Aim of the task: In the listing that follows, how many lines have the word "computer" in them? Give only the number.

Entries provided:

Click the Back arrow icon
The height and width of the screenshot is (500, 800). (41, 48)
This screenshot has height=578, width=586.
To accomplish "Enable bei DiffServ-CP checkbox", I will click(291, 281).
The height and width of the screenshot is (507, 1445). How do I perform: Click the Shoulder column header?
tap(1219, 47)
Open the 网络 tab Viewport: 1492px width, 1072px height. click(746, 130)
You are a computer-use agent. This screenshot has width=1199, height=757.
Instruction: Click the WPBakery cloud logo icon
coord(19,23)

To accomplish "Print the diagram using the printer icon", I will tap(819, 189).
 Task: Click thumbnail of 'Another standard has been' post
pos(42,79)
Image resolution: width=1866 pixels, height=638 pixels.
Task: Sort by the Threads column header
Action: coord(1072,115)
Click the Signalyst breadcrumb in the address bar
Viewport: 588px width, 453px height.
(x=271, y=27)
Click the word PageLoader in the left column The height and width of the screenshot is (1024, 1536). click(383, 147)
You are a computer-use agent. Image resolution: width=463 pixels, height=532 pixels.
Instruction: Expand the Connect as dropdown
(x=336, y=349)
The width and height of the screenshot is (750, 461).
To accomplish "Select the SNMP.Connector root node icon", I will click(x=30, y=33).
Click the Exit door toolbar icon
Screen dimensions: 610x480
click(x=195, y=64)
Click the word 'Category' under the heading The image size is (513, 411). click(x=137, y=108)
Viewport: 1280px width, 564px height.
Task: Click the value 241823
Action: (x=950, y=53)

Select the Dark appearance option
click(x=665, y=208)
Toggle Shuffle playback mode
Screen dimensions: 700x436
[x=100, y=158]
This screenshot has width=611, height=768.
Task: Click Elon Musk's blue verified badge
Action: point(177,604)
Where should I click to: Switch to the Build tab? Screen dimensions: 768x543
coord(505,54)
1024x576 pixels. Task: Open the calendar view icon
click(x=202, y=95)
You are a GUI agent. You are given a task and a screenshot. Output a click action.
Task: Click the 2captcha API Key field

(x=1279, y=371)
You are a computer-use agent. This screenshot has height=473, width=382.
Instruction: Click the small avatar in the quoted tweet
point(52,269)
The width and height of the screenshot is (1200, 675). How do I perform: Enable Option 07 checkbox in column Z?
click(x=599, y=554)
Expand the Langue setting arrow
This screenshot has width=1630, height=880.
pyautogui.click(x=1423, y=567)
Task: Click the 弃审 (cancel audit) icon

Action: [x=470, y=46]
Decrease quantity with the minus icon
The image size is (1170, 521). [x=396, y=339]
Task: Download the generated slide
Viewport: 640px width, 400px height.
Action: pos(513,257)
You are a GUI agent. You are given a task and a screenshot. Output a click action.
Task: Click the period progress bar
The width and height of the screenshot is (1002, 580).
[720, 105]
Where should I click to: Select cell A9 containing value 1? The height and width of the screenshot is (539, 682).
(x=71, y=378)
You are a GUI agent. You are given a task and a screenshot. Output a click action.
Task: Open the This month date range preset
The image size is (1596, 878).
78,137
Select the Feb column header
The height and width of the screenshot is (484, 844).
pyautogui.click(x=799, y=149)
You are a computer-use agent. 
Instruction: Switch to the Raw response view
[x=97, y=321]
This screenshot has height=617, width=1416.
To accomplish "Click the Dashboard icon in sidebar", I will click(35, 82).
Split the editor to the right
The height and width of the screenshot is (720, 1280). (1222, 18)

Solution for this exercise: 4